This section describes errors that you might see if you have a YAML loading issue, and what you can do to fix them.

Undefined Name-Statement Tuple

This exception is thrown when the statement body is not found in a statement definition in any of the supported formats. For example, the following block will cause an error:

statements:
 - name: statement-foo
   params:
    aparam: avalue

This is because name and params are reserved property names – removed from the list of name-value pairs before free parameters are read. If the statement is not defined before free parameters are read, then the first free parameter is taken as the name and statement in name: statement form.

To correct this error, supply a statement property in the map, or simply replace the name: statement-foo entry with a statement-foo: statement body at the top of the map:

Either of these will work:

statements:
 - name: statement-foo
   stmt: statement body
   params:
    aparam: avalue

statements:
 - statement-foo: statement body
   params:
    aparam: avalue

In both cases, it is clear to the loader where the statement body should come from, and what (if any) explicit naming should occur.

Redefined Name-Statement Tuple

This exception is thrown when the statement name is defined in multiple ways. This is an explicit exception to avoid possible ambiguity about which value the user intended. For example, the following statements definition will cause an error:

statements:
 - name: name1
   name2: statement body

This is an error because the statement is not defined before free parameters are read, and the name: statement form includes a second definition for the statement name. In order to correct this, simply remove the separate name entry, or use the stmt property to explicitly set the statement body. Either of these will work:

statements:
 - name2: statement body

statements:
 - name: name1
   stmt: statement body

In both cases, there is only one name defined for the statement according to the supported formats.

YAML Parsing Error

This exception is thrown when the YAML format is not recognizable by the YAML parser. If you are not working from examples that are known to load cleanly, then please review your document for correctness according to the [YAML Specification]().
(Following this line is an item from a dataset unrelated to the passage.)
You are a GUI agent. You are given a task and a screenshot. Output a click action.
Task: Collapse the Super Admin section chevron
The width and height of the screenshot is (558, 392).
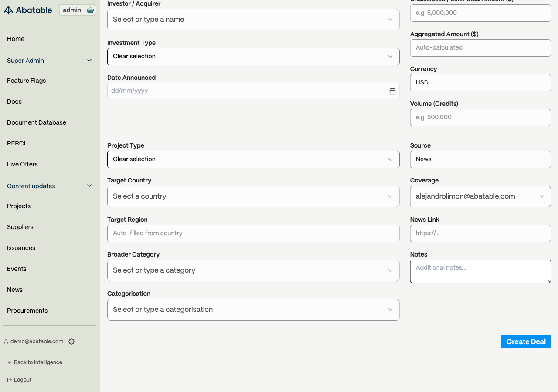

If you are sure that the YAML should load, then please submit a bug report with details on the type of YAML file you are trying to load.

YAML Construction Error

This exception is thrown when the YAML was loaded, but the configuration object was not able to be constructed from the in-memory YAML document. If this error occurs, it may be a bug in the YAML loader implementation. Please submit a bug report with details on the type of YAML file you are trying to load.